Taking a brief diversion on my writing on holiness, I want to give some insights on a question I am often asked. Why is Japan so closed to the gospel? Why are there so few Christians here?

I want to throw up some quotes from a book I recently finished called The Unseen Face of Japan by David C. Lewis. It's a book about Japanese culture, specifically Japanese religious practices.



At first [1870s] the Christians were drawn primarily from among the sons of the former Samurai class who studied in the mission schools and were most easily accessible to the missionaries. The samurai had lost the privileges which they had enjoyed under the Tokugawa regime [for over 250 years], so that, in comparison with other classes, the younger samurai became less attached to traditional social norms... For the most part, Japanese Christians were drawn from the educated, urban population.
However, the social characteristics of these early Christian converts 'have sown seeds of such highbrow nature in Japanese Christianity that they have erected a barrier against the broad propagation  if Christianity among the common people.'Because the early Protestant converts came from the bureaucrats of the samurai class who had served under feudal domains which had been affiliated with a deposed shogunate, there developed in Japanese Christianity a 'certain aloofness from the establishment... Once a body of believers had been drawn from the urban middle class, and once these people had organized and established churches, they promptly made their churches miniature closed societies. People of other classes, coming into contact with these cliques, felt shut out and rejected... Several studies by different scholars have shown how in subsequent decades there continued to be a conspicuous tendency for Christianity to be confined largely to the urban, educated, white-collar classes.

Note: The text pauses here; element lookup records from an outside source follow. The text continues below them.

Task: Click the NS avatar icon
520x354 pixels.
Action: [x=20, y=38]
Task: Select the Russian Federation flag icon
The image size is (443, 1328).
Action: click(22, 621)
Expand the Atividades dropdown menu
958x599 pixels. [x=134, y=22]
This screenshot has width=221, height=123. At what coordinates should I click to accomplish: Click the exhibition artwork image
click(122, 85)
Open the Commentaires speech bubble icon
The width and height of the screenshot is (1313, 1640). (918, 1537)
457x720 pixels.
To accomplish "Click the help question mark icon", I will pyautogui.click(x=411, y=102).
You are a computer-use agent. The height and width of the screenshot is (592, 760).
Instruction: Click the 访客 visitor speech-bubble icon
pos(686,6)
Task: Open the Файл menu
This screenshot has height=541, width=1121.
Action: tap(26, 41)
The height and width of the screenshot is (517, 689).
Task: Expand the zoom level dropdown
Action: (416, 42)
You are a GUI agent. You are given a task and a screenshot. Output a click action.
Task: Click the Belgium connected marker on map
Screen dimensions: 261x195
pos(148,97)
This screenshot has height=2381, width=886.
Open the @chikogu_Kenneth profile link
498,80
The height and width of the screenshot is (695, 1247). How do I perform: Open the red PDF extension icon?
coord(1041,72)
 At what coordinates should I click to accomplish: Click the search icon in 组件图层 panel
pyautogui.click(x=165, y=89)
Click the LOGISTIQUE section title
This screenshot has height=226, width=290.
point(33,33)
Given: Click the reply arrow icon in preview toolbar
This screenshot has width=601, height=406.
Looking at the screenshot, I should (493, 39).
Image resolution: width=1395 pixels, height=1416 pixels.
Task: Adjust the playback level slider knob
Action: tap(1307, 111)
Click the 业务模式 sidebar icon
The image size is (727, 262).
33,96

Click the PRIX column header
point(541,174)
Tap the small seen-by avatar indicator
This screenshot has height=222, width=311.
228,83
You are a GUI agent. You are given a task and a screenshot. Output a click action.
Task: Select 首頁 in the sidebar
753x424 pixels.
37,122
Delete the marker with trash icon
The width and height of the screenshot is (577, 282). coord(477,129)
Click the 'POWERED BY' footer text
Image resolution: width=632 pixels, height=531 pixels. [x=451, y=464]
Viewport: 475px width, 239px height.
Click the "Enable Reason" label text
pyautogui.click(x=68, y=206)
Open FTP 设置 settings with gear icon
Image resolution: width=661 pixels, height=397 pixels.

The next paragraph is about one of the biggest barriers to Christianity taking root in Japan. It also describes the late 1800s and hasn't changed much:



To a large extent, evangelism was left to the professional clergy. Yamamori suggests that this could be a cultural legacy of the Buddhist and Shinto services in which the lay people are passive recipients. Missionaries and pastors were regarded as the trained specialists on Christianity. For the predominantly white-collar Japanese Christians, the heavy emphasis places on learning meant that many of them had a view of Christianity which was psychologically colored by traditional Japanese attitudes towards the 'master-disciple' (sensei-seito) relationship. This reinforced the monolithic leadership structure of most Japanese churches.